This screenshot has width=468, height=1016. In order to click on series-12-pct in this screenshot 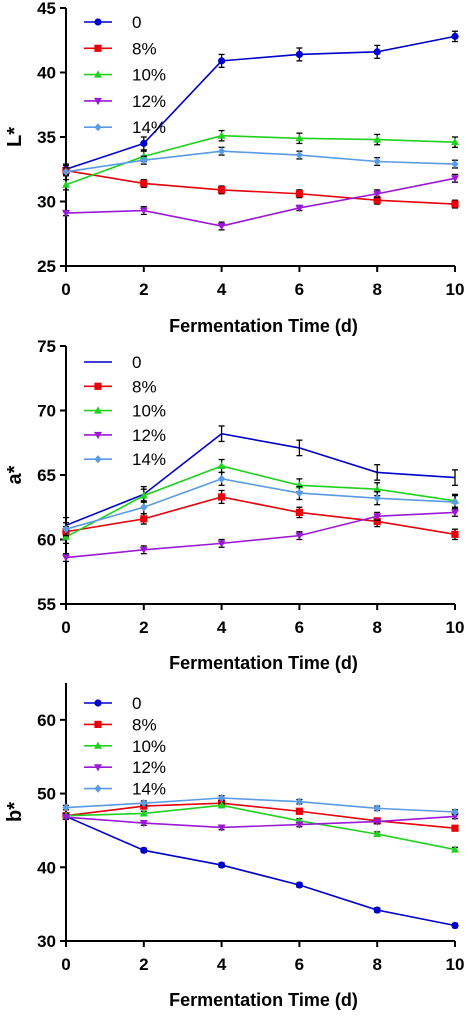, I will do `click(260, 535)`.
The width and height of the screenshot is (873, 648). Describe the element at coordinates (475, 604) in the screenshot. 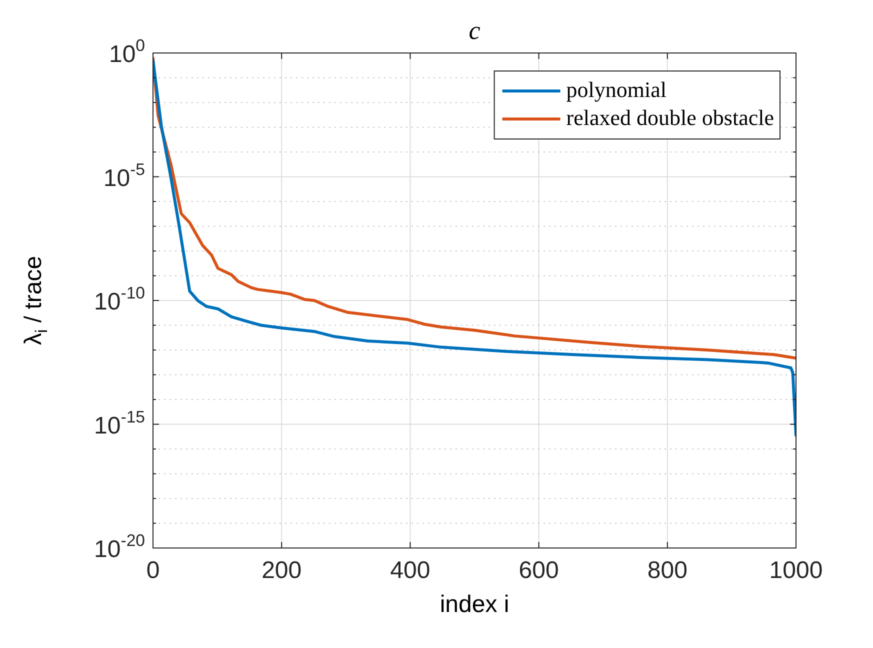

I see `x-axis-title: index i` at that location.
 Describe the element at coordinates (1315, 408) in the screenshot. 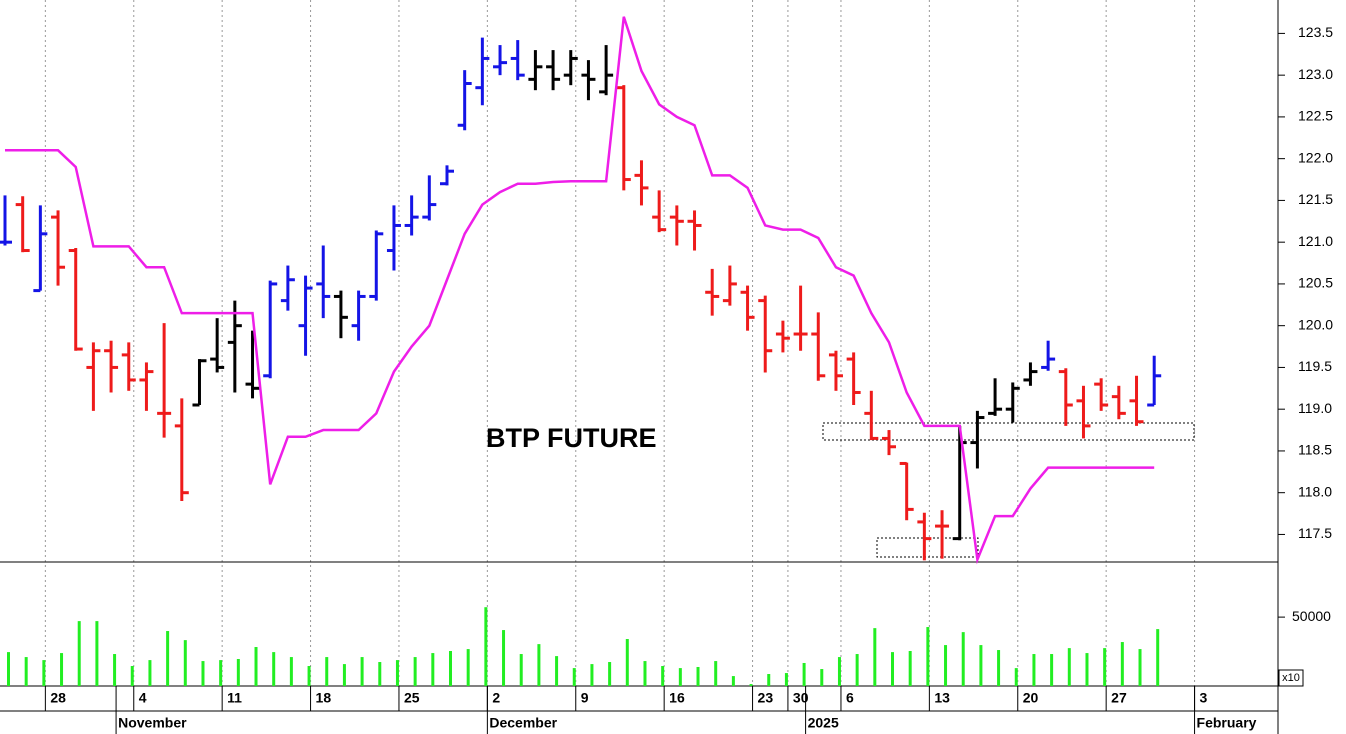

I see `y-tick-label: 119.0` at that location.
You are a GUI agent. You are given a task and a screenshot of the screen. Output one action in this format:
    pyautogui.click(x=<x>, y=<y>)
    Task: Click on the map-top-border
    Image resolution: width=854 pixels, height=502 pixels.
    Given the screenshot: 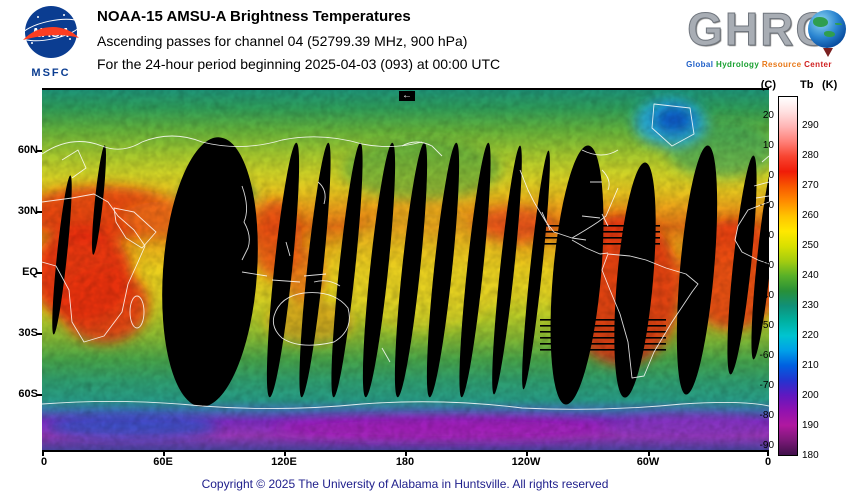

____

### Task directions:
Rewrite everything from the line containing "You are a GUI" down to the end of the entries as a JSON list of strings, with one string per line and no blank lines. Leave the pictures out of your answer.

### Reply to the task:
[
  "You are a GUI agent. You are given a task and a screenshot of the screen. Output one action in this format:",
  "    pyautogui.click(x=<x>, y=<y>)",
  "    Task: Click on the map-top-border",
  "    Image resolution: width=854 pixels, height=502 pixels.",
  "    Given the screenshot: "
]